Amyr KlInk e a cultura da ação

Amyr apresenta hoje em Manaus palestra sobre liderança e conta o que o levou a trocar a rotina de aventura por palcos acadêmicos no mundo inteiro

Mariah Brandt/plus@diarioam.com.br

 

Manaus – A calma e a clareza na voz de Amyr Klink revelam, logo de cara, as características de um especialista em planejamento. Amyr foi a primeira pessoa a fazer a travessia a remo do Atlântico Sul, mas não parou por aí: também remou da África até o Brasil, fez longas expedições para a Antártida, sozinho e depois acompanhado de profissionais e até da família.

Depois de toda essa vivência em alto mar, decidiu realizar palestras que pudessem incentivar pessoas a seguirem seus objetivos e sonhos — e Manaus recebe uma delas, hoje, a partir das 19h, no Manaus Plaza Centro de Convenções. “O jovem tem que ser protagonista de algum processo, tem que ser o autor ao invés de só ouvir ou ler, ele precisa parar de planejar e fazer”, afirma, em entrevista ao PLUS.

A palestra ‘Execução’ acontece hoje, no Manaus Plaza Centro de Convenções, a partir das 19h (Foto: Divulgação)

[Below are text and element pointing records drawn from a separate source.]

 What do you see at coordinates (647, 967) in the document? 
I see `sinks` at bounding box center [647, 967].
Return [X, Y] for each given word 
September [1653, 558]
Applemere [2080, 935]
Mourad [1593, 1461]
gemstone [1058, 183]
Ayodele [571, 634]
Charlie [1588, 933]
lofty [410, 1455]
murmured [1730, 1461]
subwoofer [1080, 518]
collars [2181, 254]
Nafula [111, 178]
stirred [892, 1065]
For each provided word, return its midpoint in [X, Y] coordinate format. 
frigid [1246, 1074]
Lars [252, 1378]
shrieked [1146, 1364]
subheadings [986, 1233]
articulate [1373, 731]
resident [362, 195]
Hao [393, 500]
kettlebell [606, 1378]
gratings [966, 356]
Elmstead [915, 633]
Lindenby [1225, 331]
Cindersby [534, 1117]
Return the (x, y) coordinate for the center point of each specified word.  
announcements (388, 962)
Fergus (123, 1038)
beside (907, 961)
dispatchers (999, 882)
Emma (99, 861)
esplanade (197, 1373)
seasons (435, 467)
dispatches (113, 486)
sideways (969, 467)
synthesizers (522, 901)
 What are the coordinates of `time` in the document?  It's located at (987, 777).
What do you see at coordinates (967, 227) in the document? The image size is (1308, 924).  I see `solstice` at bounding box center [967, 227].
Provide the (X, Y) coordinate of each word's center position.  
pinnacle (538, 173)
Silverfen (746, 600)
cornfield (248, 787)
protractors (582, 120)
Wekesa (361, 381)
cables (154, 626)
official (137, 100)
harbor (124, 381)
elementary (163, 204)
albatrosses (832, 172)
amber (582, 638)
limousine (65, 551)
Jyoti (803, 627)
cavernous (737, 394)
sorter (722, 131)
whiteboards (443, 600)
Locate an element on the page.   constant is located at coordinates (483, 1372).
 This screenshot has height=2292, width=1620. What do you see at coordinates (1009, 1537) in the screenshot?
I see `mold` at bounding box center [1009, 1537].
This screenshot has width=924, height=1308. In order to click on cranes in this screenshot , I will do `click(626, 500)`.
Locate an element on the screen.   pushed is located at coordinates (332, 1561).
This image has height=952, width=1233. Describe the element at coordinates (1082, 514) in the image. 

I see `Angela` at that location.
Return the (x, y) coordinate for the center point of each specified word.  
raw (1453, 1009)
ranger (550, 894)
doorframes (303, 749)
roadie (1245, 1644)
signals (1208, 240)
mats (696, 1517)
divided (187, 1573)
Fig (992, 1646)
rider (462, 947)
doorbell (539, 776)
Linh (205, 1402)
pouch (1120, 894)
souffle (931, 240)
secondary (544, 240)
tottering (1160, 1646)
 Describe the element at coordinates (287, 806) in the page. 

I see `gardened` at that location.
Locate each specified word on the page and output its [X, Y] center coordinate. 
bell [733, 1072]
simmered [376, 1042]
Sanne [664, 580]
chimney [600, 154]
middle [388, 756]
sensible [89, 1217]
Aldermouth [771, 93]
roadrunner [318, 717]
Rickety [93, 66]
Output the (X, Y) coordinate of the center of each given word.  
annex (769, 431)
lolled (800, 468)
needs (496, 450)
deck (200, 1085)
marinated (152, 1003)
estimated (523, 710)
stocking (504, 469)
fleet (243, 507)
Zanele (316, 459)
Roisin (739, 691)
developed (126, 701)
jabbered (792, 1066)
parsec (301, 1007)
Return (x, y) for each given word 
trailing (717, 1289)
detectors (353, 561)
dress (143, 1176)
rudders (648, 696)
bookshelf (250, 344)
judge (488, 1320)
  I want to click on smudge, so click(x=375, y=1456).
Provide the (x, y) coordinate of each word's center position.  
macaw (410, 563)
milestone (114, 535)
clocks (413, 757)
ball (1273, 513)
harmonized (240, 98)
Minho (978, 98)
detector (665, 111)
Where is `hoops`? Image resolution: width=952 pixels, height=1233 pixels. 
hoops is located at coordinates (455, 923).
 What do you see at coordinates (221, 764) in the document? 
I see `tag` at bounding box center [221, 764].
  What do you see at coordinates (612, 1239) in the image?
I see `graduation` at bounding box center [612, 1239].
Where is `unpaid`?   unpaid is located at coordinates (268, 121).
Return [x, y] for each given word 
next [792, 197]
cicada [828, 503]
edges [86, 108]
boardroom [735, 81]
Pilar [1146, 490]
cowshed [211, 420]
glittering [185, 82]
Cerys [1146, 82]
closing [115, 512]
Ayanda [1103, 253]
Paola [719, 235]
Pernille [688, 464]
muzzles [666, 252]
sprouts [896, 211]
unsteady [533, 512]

Formado em Economia pela USP e pós-graduado em Administração de Empresas pela Mackenzie, ele nega o título de coach. “Acho hipócrita comparar a atividade que tive dentro do esporte com as mensagens que eu passo nas palestras. Não faço analogias porque isso é coisa de oportunista, que estão cheios por aí. Viajo para palestras em países como a Índia, África do Sul, Alemanha, Áustria, entre outras, mas sou um empresário, trabalho projetando e construindo barcos que tenho maior orgulho de dizer que surgiram no Brasil e que não temos mortes nem acidentes”, conta Amyr.

“Sou conhecido no Brasil por ser um super planejador, mas chega uma hora que você precisa parar de ser um teórico e executar. O brasileiro é muito competente em levantar ideias mas muito pouco em executá-las”, comenta.

Ao levar sua família para as aventuras, Amyr conta o que mudou dentro de si. “Fiz viagens com minhas filhas e percebi que meu legado não é um benefício material. Fizemos quase oito viagens para a Antártica e todas elas entenderam que o patrimônio que eu e a mãe delas vamos deixar foi a experiência que viveram. Elas também fazem palestras, escreveram livros que são usados no País inteiro e acabaram contaminadas por essa noção da importância de deixar algo de verdadeiro valor”, completou.